GGTalker: Talking Head Synthesis with Generalizable Gaussian Priors and Identity-Specific Adaptation¶

Conference: ICCV 2025 arXiv: 2506.21513 Code: N/A Area: Human Understanding Keywords: Talking head synthesis, 3D Gaussian splatting, prior-adaptation, FLAME, large-scale pretraining

TL;DR¶

GGTalker proposes a prior-adaptation two-stage training strategy that learns generalizable audio-to-expression and expression-to-visual priors from large-scale datasets, then rapidly adapts to a specific identity. The method achieves state-of-the-art performance across rendering quality, 3D consistency, lip synchronization, and training efficiency, requiring only 20 minutes of adaptation to generate photorealistic talking-head videos at 120 FPS.

Background & Motivation¶

Audio-driven 3D talking head synthesis is in high demand for applications such as virtual reality and digital humans. With the advancement of 3D rendering techniques such as NeRF and 3DGS, 3D methods have attracted increasing attention due to their superior identity consistency and rendering speed. However, existing 3D methods suffer from three core issues:

Insufficient generalization: These methods only support audio inference similar to the training distribution, and perform poorly on out-of-distribution (OOD) audio, such as cross-speaker or cross-language inputs.

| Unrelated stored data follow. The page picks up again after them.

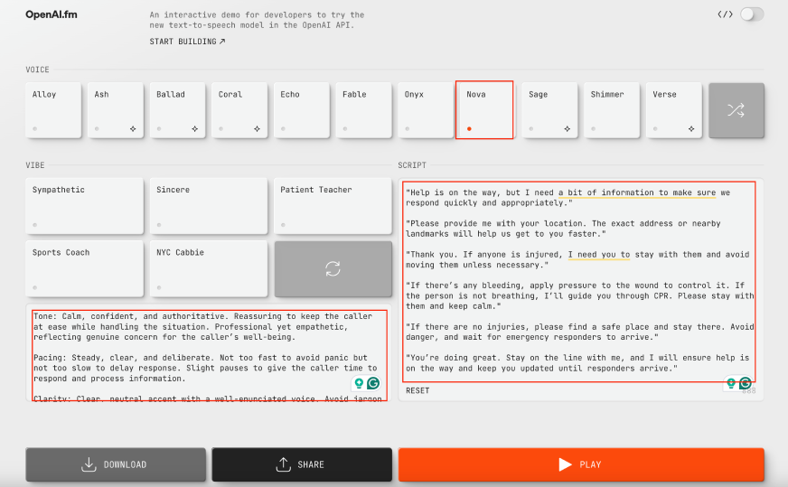
Task: Click the refresh vibes icon button
Action: 333,268
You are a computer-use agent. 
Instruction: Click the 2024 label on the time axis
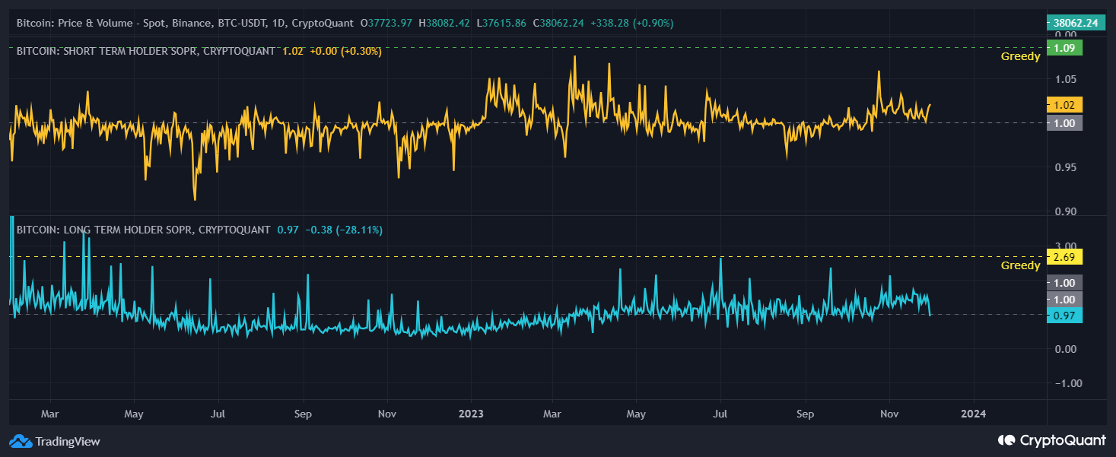click(974, 414)
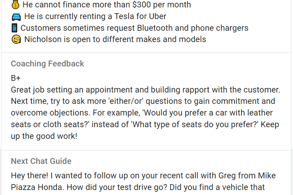Click the 'Great job setting an appointment' sentence
Screen dimensions: 293x195
146,90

Failure under large head rotations: Synthesis of large-angle head movements (e.g., profile views, upward tilts) produces artifacts and holes, as monocular training videos lack sufficient 3D information.

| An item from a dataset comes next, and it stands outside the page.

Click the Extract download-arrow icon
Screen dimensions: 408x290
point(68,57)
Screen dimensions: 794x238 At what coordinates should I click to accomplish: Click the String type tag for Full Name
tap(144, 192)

Low training efficiency: Per-identity training from scratch requires hours (ER-NeRF: 5h, SyncTalk: 5h, AD-NeRF: 30h), and some methods even require costly multi-view synchronized video capture.

The authors attribute the root cause to: the lack of sufficient 3D priors in existing methods. The shape, texture, and audio-to-lip-motion correlations of all human heads follow universal patterns that can be learned from large-scale data and then fine-tuned for specific identities. This prior-adaptation paradigm not only alleviates overfitting but also substantially improves training efficiency.

Method¶

Overall Architecture¶

GGTalker consists of three components: 1. Audio-Expression Model: Generates expression parameter sequences from audio. 2. Expression-Visual Model: Predicts a coarse head texture from a single reference image. 3. Customized Adaptation: Adapts facial texture and speaking style to a specific identity.

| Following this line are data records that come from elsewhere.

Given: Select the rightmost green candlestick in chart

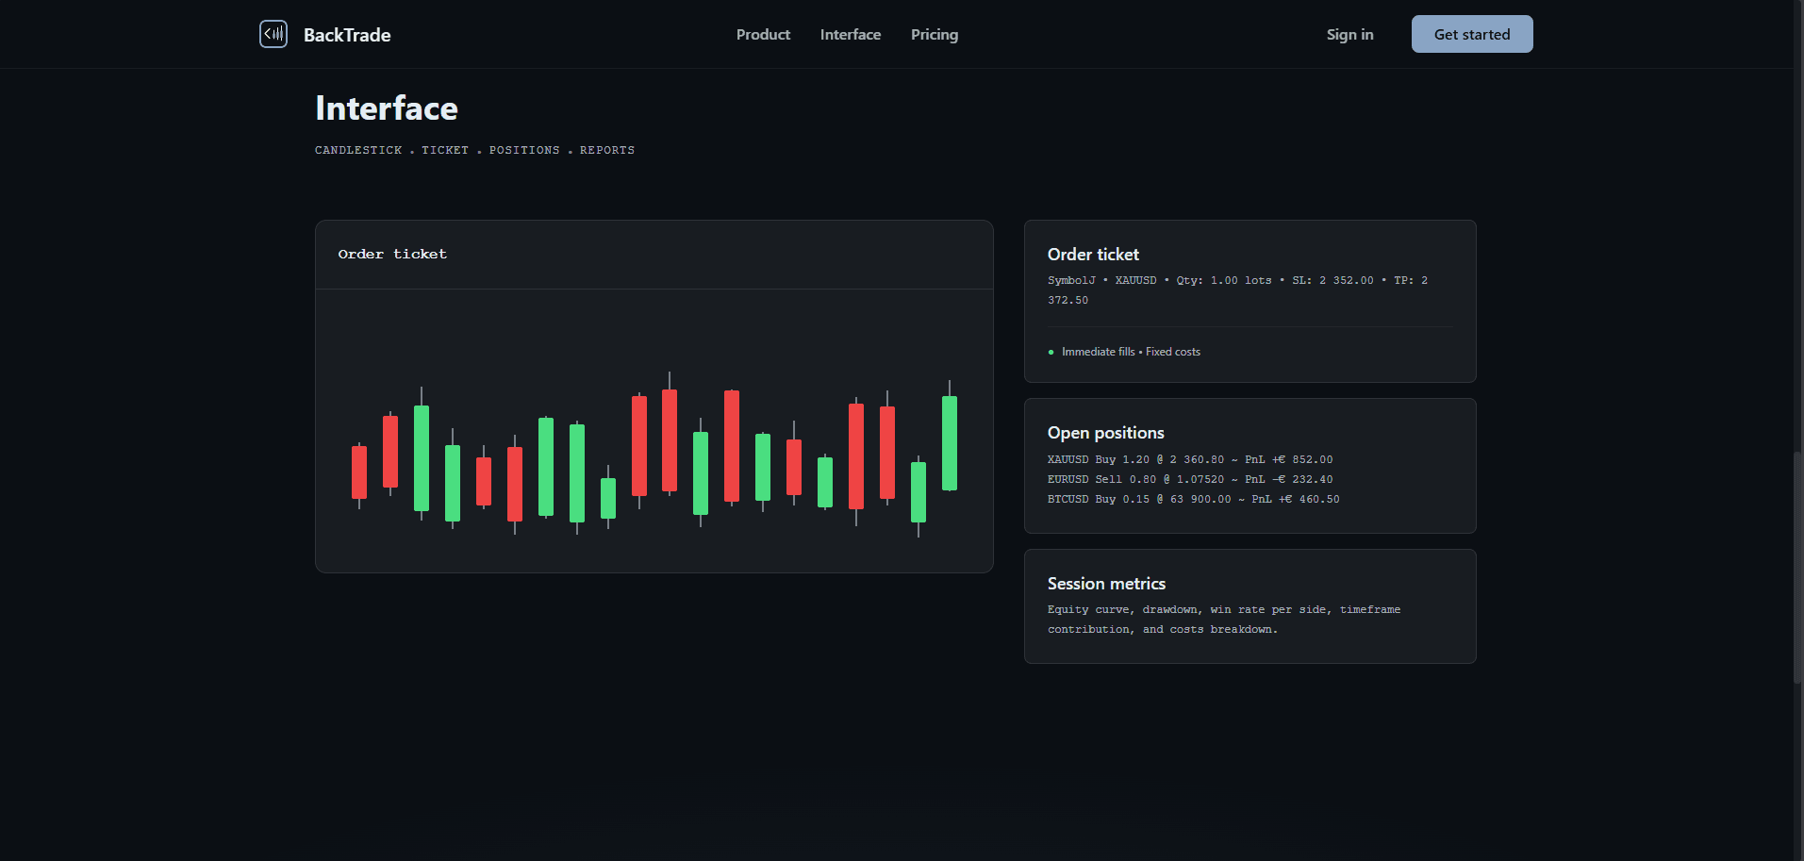Looking at the screenshot, I should (x=950, y=443).
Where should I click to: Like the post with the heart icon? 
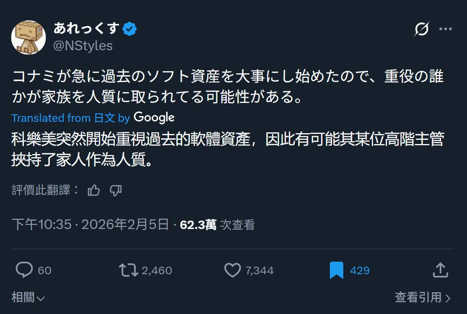pos(233,270)
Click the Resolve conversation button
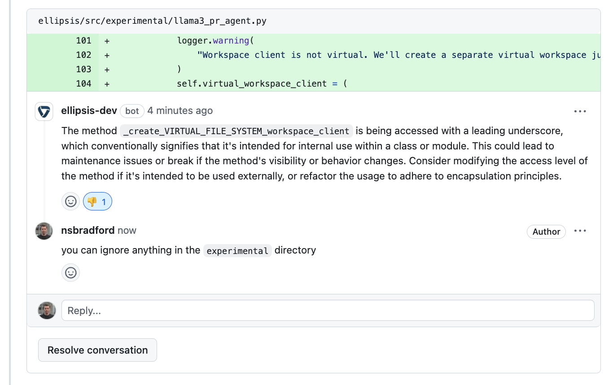Viewport: 613px width, 385px height. pyautogui.click(x=97, y=350)
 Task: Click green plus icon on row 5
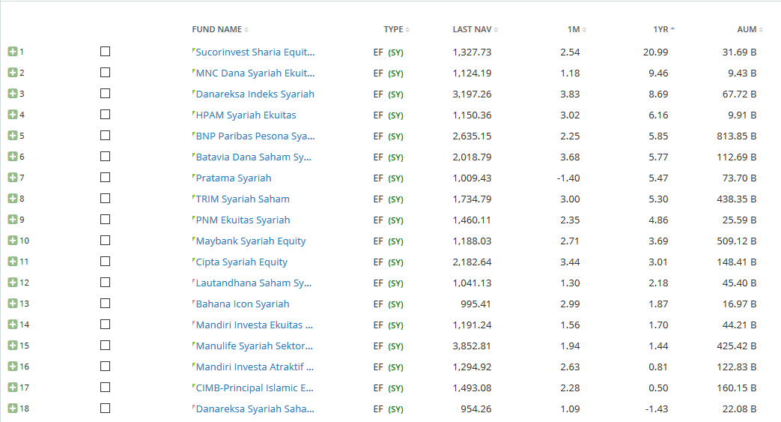13,136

The FLAME parametric model is used as an intermediate representation throughout, with 3D Gaussians bound to the FLAME mesh to enable explicit pose and expression control.

Key Designs¶

Audio-Expression Priors

A conditional diffusion Transformer is employed to predict expression sequences from audio:

Audio Condition Encoder: Wav2Vec 2.0 extracts audio features \(\mathbf{a}_t \in \mathbb{R}^{1280}\), linearly projected to \(d=512\) dimensions, and encoded for temporal dependencies via a shallow Transformer. An identity embedding \(\mathbf{I} \in \mathbb{R}^{64}\) is introduced to retrieve speaking style. Outputs include frame-level conditions \(\mathbf{C}' \in \mathbb{R}^{T \times d}\) and a global condition \(\bar{\mathbf{c}}\).
Diffusion Time Conditioner: DDPM is used to iteratively refine expression sequences. The diffusion timestep \(n\) is converted to a time embedding \(\mathbf{t}_n\) via sinusoidal positional encoding and an MLP, and injected into the model via FiLM modulation and tokenization.
Transformer Decoder: \(L=8\) layers, each containing self-attention (to capture temporal dependencies) and cross-attention (to align with audio features). Classifier-free guidance is applied (condition dropout probability \(p=0.1\)). Output predicted expressions: \(\hat{\mathbf{e}}_t = f_\theta(\mathbf{z}_t, \mathbf{C}', \bar{\mathbf{c}}, \mathbf{t}_n)\)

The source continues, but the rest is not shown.